# Introduction



## Internship organization background

Satelligence is a company founded in 2016 that specializes in providing satellite-based actionable information by monitoring environmental risks in commodity supply chains and financial investment planning [@satelligence_home_nodate]. More specifically, the company processes terabytes of satellite imagery to detect environmental risks and presents this information to their clients in a web application to assist them in the migration towards more sustainable sourcing models and the compliance with deforestation-free regulations, such as the EUDR [@satelligence_internship_2023].

## Context and justification of research

Satelligence currently employs cloud computing, specifically Kubernetes, to process extensive volumes of satellite imagery amounting to terabytes.
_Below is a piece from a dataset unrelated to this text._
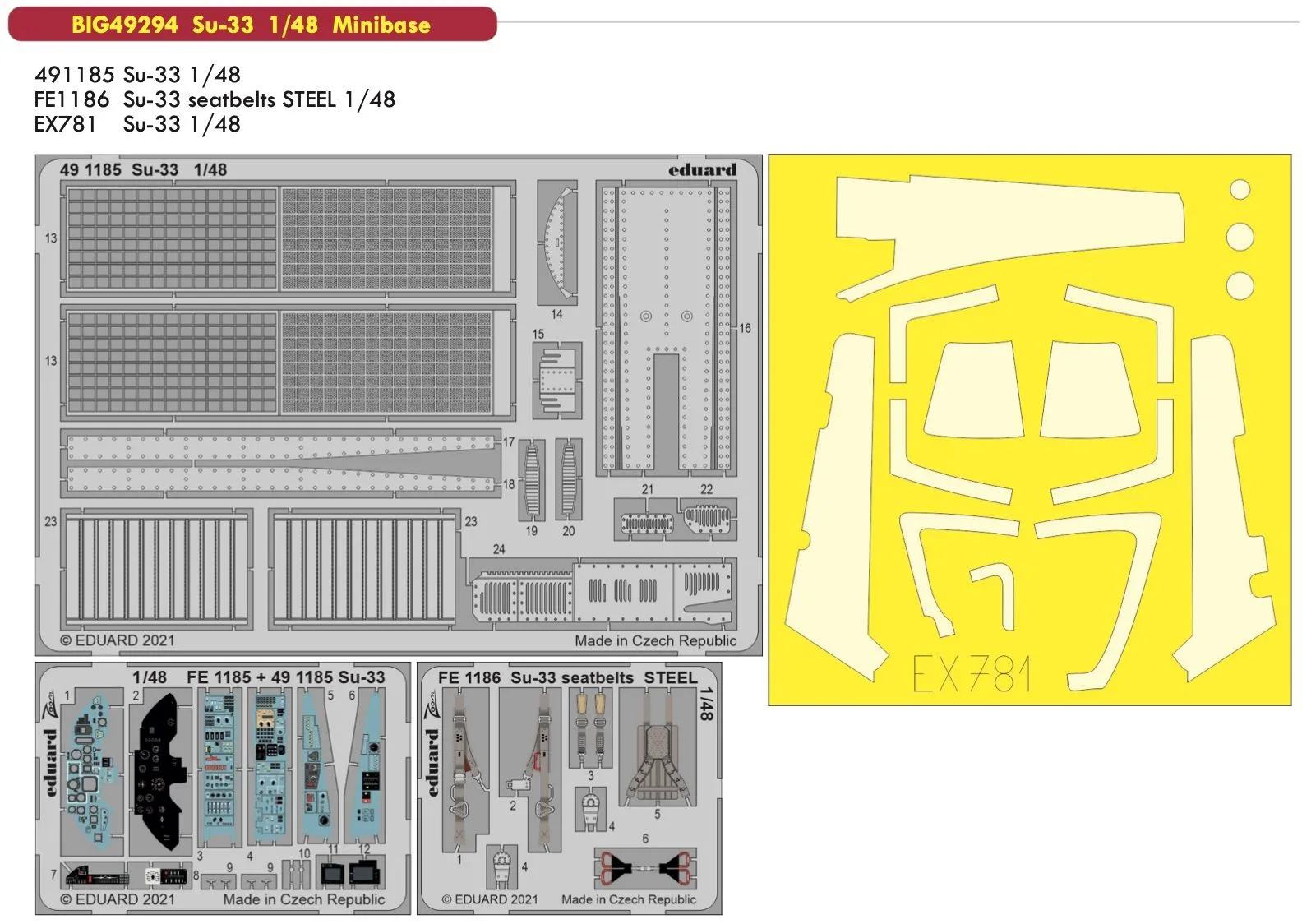
Task: Click the EX781 Su-33 1/48 text line
Action: 137,124
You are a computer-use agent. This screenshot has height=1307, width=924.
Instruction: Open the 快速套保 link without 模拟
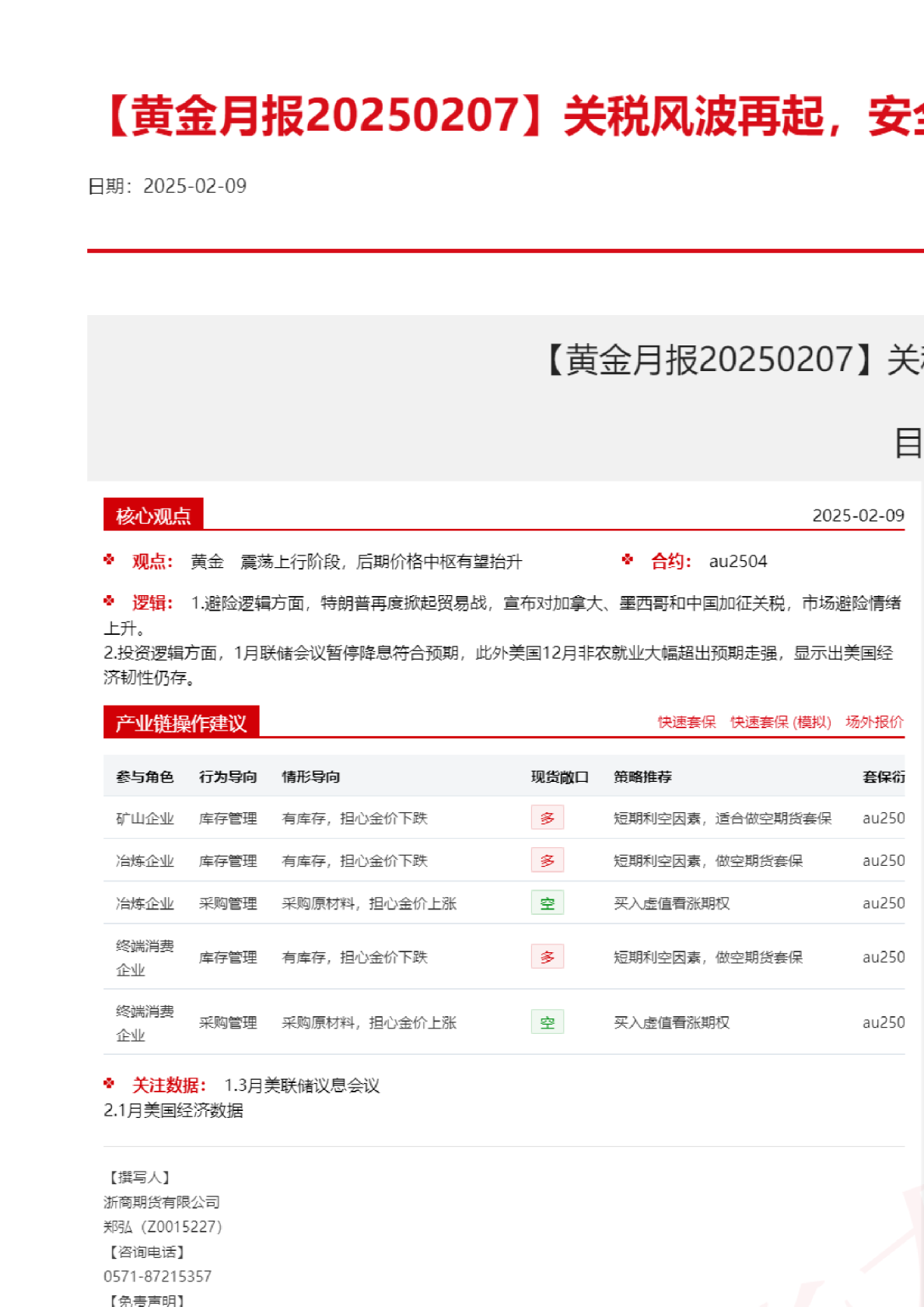686,722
While this processing workflow currently runs smoothly, the company’s data team faces challenges when going deeper into the analysis and accessing intermediate results due to the big nature of this data [@satelligence_internship_2023]. Scholars have defined big data as datasets characterized by their high Volume, Velocity, and Variety, which makes it paramount to use advanced processing and analytics techniques to derive relevant insights [@giri_big_2014]. In the specific case of Satelligence, their datasets can be categorized as big data due to their: High volume (Terabytes of satellite images processed every day), high velocity (Near – real time processing of these images) and high variety (Imagery coming from different sensors and regions). All these datasets are a specific case of big data: Big Geodata.

### Significance of the topic

In the past decades there has been a rapid increase in the amount and size of geospatial information that can be accessed. Nowadays, more than 150 satellites orbit the earth collecting thousands of images every single day [@zhao_scalable_2021]. This has made data handling and the introduction of spatial data infrastructures (SDIs) paramount when working with such big datasets.
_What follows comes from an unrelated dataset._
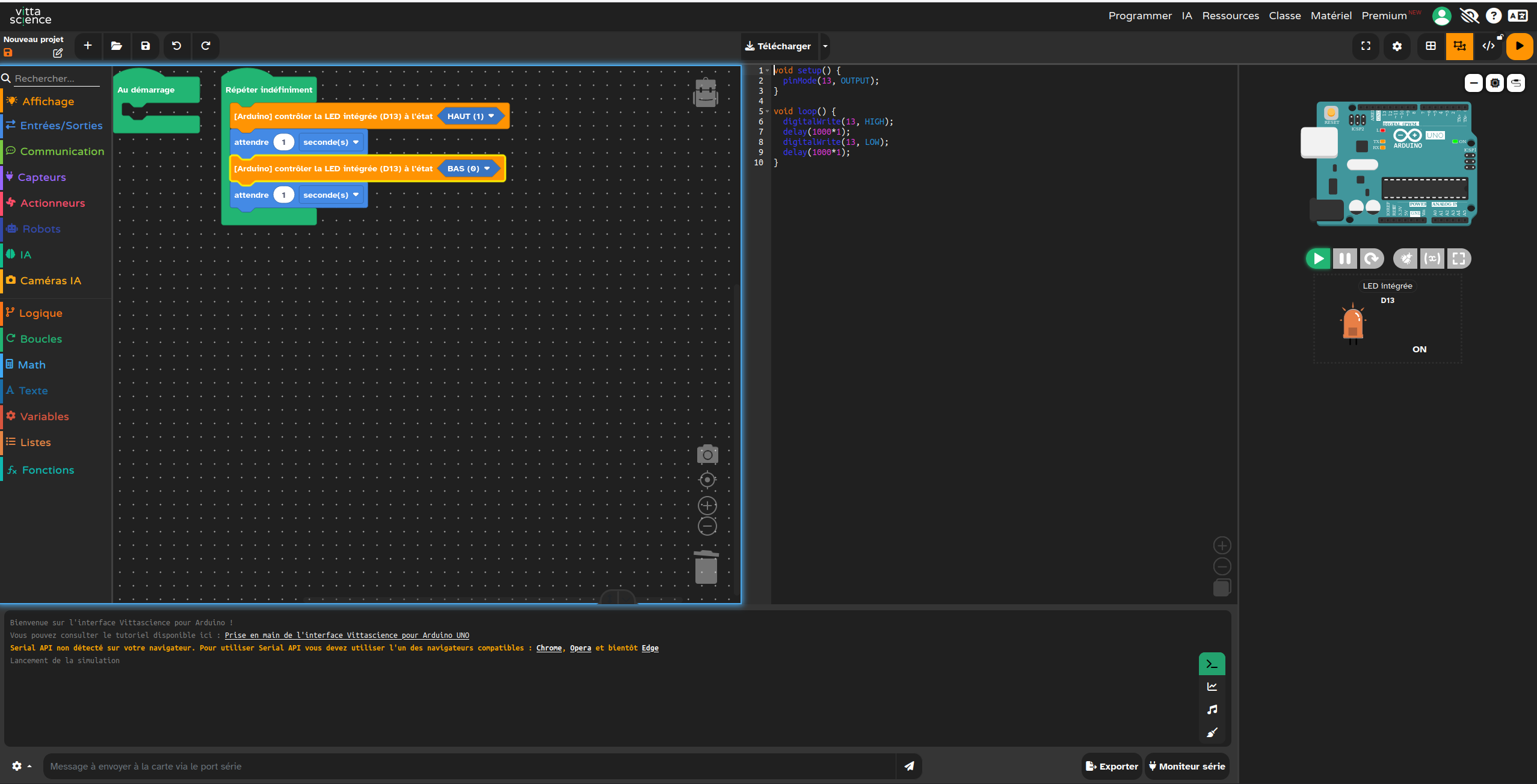Center the workspace with the crosshair icon

707,480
Traditionally, SDIs have served to ease the accessibility, integration and analysis of spatial data [@rajabifard_spatial_2001]. However, in practice SDIs have been built upon technologies that focus on data preservation rather than accessibility [@durbha_advances_2023]. Due to this, an important shift is underway towards more cloud-based SDIs. These platforms need the emergence of new technologies that prioritize seamless access to cloud-stored data, efficient discovery services that ensure the easy location of extensive spatial data, and data visualization interfaces where multiple datasets can be depicted.
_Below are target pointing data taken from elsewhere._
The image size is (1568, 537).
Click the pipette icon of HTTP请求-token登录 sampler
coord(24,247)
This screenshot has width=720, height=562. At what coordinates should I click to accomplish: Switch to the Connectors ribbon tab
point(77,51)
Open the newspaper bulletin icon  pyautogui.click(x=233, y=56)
#### Cloud-based data storage

Spatial data, just like any other type of data, can be catalogued into structured and unstructured data. Structured datasets are often organized and follow a specific structure (i.e. A traditional table with rows (objects) and columns (features)). On the other hand, unstructured data does not have a predefined structure (e.g. Satellite imagery and Time series data) [@mishra_structured_2017]. The management of structured data has witnessed substantial advancements, making it straightforward to handle it systematically using, for instance, relational databases (i.e. With the help of Structured Query Language (SQL)) [@kaufmann_database_2023]. In contrast, due to the additional challenges associated with the handling of unstructured data, the developments in this area have taken a longer time to appear.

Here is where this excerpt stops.